Missing and Missed
I'm very sad but have not yet given up hope that someone might have found him. He has a microchip.
And my heart.
It doesn't help that I feel totally responsible. He was sick for a day or so and hid under Ana's bed. I called the vet and while I was waiting for her to call me back, I had to leave to pick up the girls from piano lessons. I just let him out as I went out--like the huge honkin' dumbass that I am. So, that was 1:30 yesterday and I've not seen him since. And he's just really a homebody. He's never been gone this long before.
So, not only is he gone, but it's MY FAULT for being so stupid. I could be force-feeding him pills right now if I hadn't let him out.
And my biggest fear is that he has a urinary tract infection (mostly fatal in male cats) or that he was so weak (as far as I know, he now hasn't eaten in at LEAST 48 hours) that some wild creature got him. Or that he's lying somewhere with the life oozing out of him and I'm wandering up and down the street yelling, "EDWARD!!" because, as you know, cats so often come when they are called. I'm not even sure he knows his name.

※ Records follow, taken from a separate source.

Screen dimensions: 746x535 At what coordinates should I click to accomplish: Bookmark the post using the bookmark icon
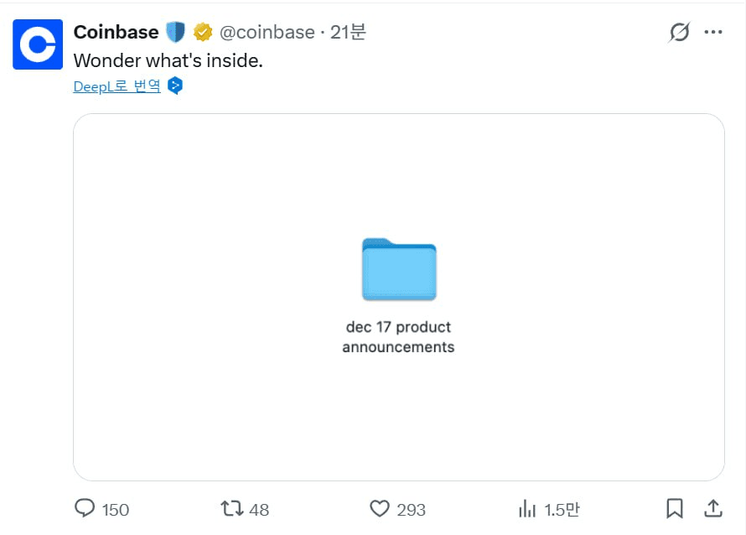point(676,508)
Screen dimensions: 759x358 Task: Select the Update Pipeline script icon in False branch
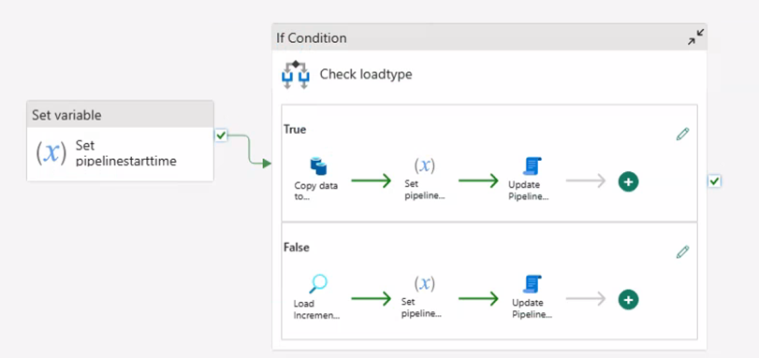pyautogui.click(x=532, y=284)
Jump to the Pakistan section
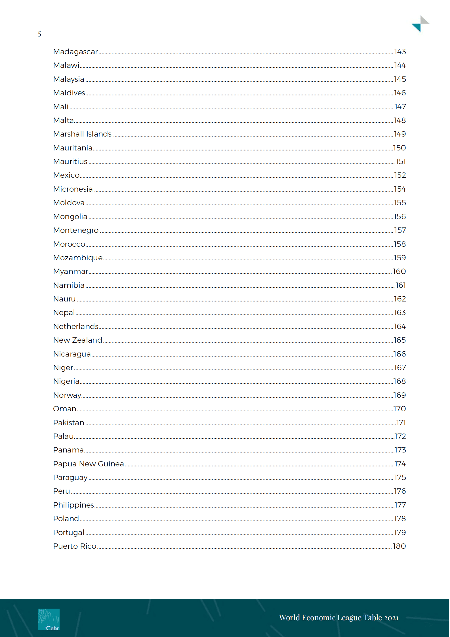This screenshot has height=637, width=450. 69,423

You know, I keep calling this the Summer of Bickering but I think maybe it's the Summer of Pet Stress. My two favorite pets... honestly, why do I set myself up for this? I always think that it's no big deal-- I have an infinite amount of love. I forget about the pain inherent in loving a living creature. Honestly... I can't believe that I am doing this AGAIN.
The last time I loved a cat like this was in the eighties. I had this jet black, saxophone-playing kitty named Coltrane who had, really, the exact same personality as Edward. My job had me traveling about 90% of the time so I asked my ex to take care of him while I was on the road. He told me one day that he thought Coley had been hit by a car. Again, we don't know for sure, but a neighbor saw a black cat get hit. I am STILL mourning that cat and it was almost twenty years ago.
So, I finally took a chance on another cat (my husband's cat doesn't count since the only time she really loved me was right before I was about to get incredibly sick. She would come and lay on top of me as I was going to sleep and I'd just know that malaria or LEPROSY or something equally dire would set in the next day.) and here I am, up at all hours looking for him and crying off and on all day.
If you are a praying person, would you pray that my Eddy V is safe and not in pain? I mean, if it was his time, then it was his time. But what's making me crazy is thinking of him sick or hurt somewhere and me unable to find him.
Come home, E. It's just not as much fun without you.